Myopia, also known as nearsightedness, is a common type of refractive error where close objects appear clearly, but distant objects appear blurry.
Astigmatism causes your vision to be blurred at both near and far distances. It occurs when your cornea is shaped more like a football than a basketball.
Hyperopia, also known as farsightedness, affects nearly one in four people. Those with hyperopia can see distant objects very well but have difficulty focusing on objects that are close.
During the consultation, we will ask you about your eye health history and your medications, and perform some tests. You will then be examined by the doctor who will discuss your treatment options. This visit usually takes about an hour and your personal Patient Counselor will help you throughout the process.

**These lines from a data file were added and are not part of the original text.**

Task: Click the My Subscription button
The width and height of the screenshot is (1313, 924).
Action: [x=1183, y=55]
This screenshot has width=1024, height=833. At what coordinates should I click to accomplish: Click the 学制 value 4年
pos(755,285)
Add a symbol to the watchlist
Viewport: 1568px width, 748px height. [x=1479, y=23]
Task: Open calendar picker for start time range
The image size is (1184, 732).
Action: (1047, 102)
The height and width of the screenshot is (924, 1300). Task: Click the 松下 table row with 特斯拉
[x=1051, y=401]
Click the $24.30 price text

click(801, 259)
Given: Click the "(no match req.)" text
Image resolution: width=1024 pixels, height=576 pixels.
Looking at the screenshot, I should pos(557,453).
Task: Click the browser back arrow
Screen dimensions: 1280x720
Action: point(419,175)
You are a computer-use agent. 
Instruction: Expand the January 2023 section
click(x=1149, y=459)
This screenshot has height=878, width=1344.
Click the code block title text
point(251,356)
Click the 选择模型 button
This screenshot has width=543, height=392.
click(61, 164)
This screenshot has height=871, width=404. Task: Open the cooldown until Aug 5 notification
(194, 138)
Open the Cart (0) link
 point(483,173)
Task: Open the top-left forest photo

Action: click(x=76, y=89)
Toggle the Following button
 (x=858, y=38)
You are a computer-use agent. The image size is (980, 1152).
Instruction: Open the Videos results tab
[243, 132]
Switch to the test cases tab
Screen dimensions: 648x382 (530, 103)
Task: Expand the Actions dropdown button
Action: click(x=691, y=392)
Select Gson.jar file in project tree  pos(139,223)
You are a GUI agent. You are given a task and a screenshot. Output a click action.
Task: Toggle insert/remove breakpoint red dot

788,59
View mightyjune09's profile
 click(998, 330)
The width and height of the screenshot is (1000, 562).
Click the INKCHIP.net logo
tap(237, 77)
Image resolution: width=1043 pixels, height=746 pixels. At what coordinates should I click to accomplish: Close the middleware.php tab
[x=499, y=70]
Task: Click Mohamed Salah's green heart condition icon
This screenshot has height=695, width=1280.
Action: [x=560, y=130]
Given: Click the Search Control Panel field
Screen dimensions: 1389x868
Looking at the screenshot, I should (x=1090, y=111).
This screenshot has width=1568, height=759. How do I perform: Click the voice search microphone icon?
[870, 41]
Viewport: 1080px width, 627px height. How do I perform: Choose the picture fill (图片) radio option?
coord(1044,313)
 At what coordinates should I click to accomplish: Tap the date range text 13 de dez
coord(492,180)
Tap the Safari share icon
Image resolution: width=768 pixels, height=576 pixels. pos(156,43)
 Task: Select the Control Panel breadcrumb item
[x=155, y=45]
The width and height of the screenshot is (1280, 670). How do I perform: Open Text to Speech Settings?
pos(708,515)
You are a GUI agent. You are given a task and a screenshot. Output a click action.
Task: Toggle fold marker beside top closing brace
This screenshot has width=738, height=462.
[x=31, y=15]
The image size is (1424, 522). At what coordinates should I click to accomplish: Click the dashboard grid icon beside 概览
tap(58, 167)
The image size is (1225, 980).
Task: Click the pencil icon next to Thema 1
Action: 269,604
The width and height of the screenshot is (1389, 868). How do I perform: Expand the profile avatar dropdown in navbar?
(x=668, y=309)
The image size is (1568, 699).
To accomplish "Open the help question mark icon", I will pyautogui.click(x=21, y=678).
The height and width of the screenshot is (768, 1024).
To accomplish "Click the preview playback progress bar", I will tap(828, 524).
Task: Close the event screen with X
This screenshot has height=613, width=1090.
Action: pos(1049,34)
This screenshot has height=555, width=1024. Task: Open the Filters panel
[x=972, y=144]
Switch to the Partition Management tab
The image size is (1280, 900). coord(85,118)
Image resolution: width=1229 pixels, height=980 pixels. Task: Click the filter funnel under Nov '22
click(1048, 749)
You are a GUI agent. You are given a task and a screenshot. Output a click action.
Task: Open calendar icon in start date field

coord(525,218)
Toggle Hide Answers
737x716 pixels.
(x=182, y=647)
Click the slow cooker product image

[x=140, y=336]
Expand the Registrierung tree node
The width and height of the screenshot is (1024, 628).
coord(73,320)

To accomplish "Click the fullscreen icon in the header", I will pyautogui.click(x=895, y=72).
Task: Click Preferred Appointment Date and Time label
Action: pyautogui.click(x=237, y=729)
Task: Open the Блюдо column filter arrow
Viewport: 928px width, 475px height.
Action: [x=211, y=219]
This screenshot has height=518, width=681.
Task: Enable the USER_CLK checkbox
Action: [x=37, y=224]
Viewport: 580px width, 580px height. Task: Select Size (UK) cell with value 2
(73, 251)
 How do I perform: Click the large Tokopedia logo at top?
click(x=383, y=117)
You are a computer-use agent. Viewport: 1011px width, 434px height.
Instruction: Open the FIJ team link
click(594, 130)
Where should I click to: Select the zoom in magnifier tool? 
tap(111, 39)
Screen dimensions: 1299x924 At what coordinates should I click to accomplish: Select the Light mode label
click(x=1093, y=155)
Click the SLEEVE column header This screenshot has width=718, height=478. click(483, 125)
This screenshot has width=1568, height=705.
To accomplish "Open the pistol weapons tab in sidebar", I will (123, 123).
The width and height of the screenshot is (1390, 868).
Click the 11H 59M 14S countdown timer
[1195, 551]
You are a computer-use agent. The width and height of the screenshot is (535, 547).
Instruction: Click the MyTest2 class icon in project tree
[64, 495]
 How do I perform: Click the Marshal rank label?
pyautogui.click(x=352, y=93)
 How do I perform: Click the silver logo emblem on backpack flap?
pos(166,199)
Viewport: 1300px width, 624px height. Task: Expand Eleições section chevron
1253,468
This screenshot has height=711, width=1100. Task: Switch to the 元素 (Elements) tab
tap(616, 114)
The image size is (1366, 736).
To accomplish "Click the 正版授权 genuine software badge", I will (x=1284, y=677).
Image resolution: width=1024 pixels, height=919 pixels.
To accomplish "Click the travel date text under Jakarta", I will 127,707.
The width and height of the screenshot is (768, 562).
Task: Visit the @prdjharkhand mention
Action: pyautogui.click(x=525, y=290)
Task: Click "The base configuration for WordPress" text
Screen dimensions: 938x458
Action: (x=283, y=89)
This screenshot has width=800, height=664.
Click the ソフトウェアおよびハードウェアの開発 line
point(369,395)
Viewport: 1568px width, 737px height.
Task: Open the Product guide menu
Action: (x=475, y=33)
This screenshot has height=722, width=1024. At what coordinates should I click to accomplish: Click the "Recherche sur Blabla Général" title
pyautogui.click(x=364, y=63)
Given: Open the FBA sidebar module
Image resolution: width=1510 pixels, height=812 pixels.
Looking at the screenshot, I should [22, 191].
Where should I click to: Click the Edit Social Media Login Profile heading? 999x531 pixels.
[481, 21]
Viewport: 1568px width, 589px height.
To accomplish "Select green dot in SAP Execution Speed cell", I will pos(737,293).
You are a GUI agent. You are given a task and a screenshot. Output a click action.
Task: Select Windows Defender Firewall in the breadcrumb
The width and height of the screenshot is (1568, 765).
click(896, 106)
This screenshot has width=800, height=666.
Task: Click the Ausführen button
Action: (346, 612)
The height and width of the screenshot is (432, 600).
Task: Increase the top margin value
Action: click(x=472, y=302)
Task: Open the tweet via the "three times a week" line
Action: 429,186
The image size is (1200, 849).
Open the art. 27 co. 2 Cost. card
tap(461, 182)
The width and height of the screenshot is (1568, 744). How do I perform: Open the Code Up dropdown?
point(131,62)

Your Counselor can review payment options and schedule you for surgery and related appointments, such as post-operative exams. You will have a set of instructions to follow to prepare for your surgery date that includes steps like taking prescribed eye drops and setting up a ride for your procedure day.
Plan to be at the center for two to three hours the day of your procedure. This allows for pre-procedure preparations including taking some medication in advance of your procedure. The surgery itself takes less than 10 minutes. Your surgeon first removes your cornea’s protective layer (which naturally regenerates every week), instead of creating a flap, and then applies the computer controlled excimer laser reshaping the corneal surface. A bandage contact lens is applied, and your surface protective layer grows back during the next few days. The day of your procedure should be a day of rest.
Your Patient Counselor will give you detailed post-operative instructions and eye drop regimen for your recovery. You will need to take some days off. Most patients will be able to resume activities such as driving in about a week.
Common Questions About PRK
PRK is often a good solution for people with certain corneal issues, such as thin corneas, and provides visual results very similar to LASIK and SMILE. Your NVISION surgeon will determine which laser vision correction is right for your individual needs based on your eye exam and your visual goals.
PRK (“photo-refractive keratectomy”) was the first vision correction procedure to use excimer lasers and specifically involves reshaping the surface cornea rather than the inner corneal tissue as with LASIK. PRK also differs from LASIK in that no corneal flap is required.
Just as with LASIK, PRK is a procedure to help people with nearsightedness, farsightedness, and astigmatism. But every patient is different, and your NVISION surgeon will select the best procedure for your needs.